__DATA FOR THE TASK__:
□ □ □ □ □

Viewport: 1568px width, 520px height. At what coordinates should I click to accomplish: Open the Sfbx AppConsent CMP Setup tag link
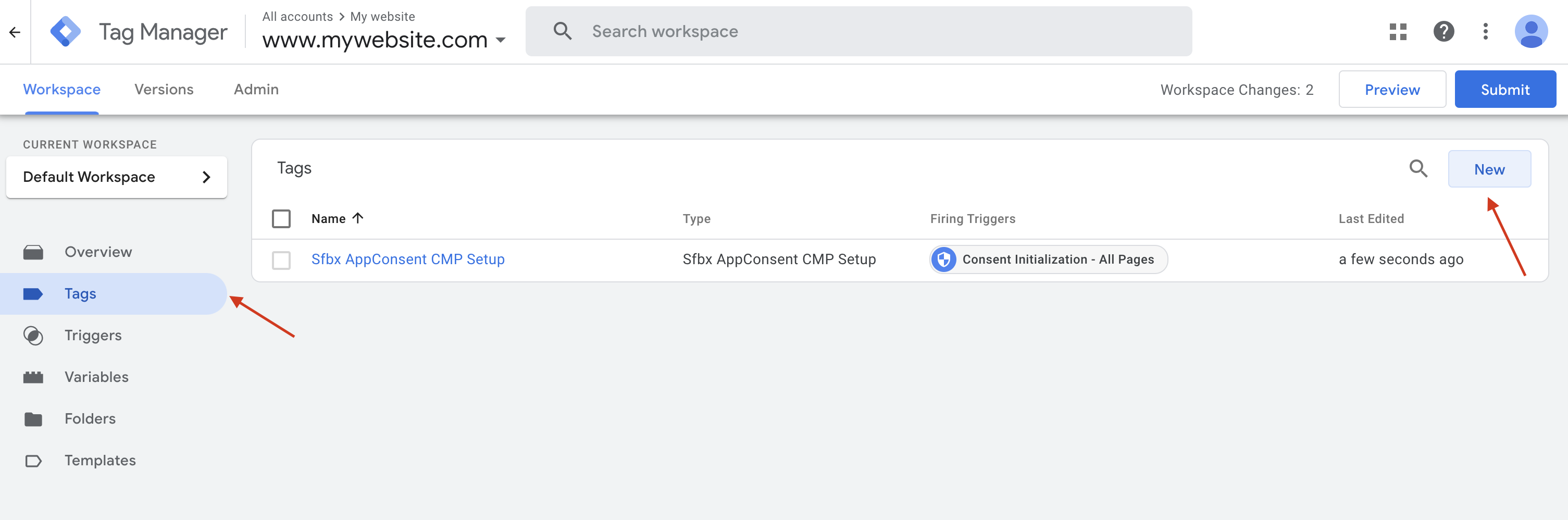coord(407,259)
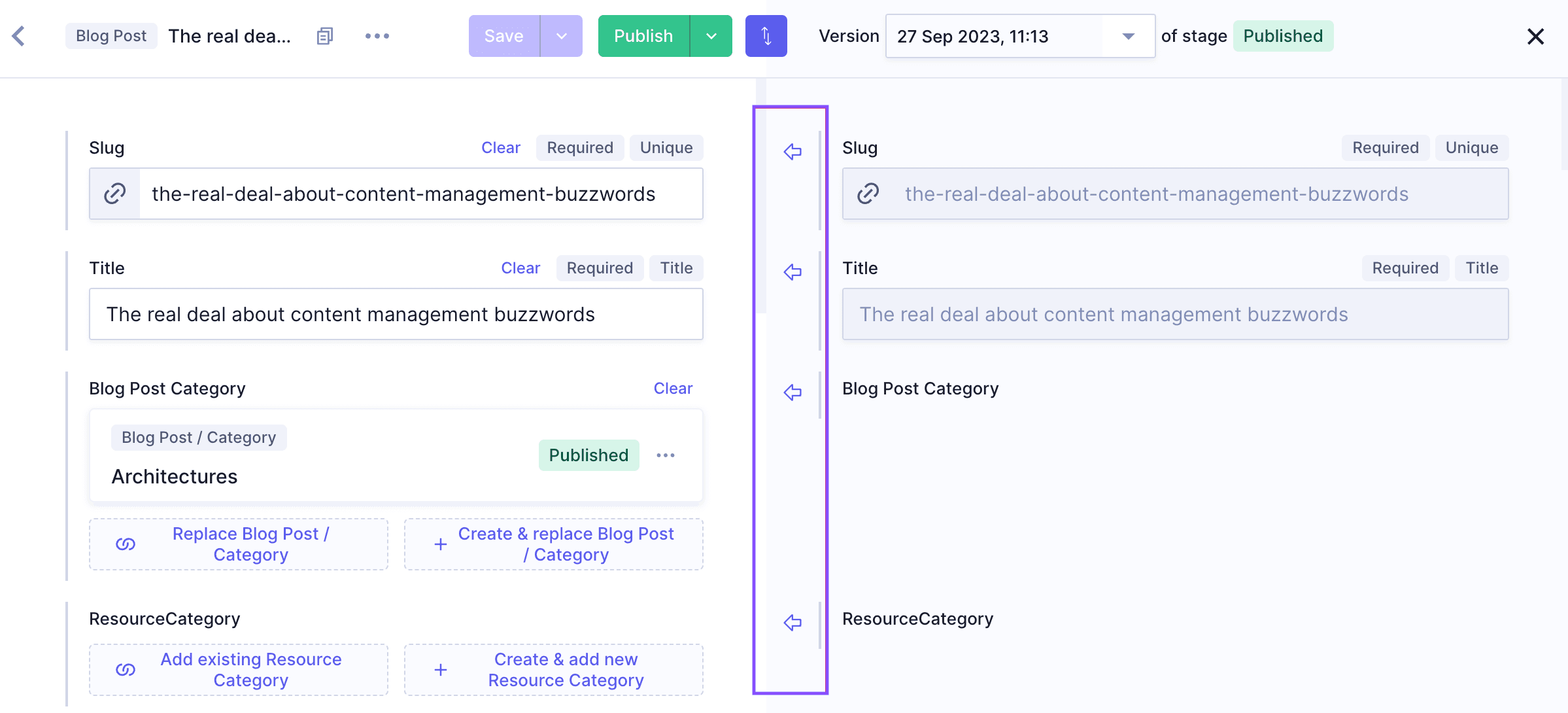Image resolution: width=1568 pixels, height=713 pixels.
Task: Restore ResourceCategory using the left arrow
Action: click(x=793, y=623)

□ □ □ □ □

__TASK PROMPT__:
Retype all entries exactly as they appear, dropping the images.

__RESULT OF THE TASK__:
Viewport: 1568px width, 520px height. At what coordinates should I click to accomplish: Open the Sfbx AppConsent CMP Setup tag link
coord(407,259)
Image resolution: width=1568 pixels, height=713 pixels.
Task: Restore ResourceCategory using the left arrow
Action: click(x=793, y=623)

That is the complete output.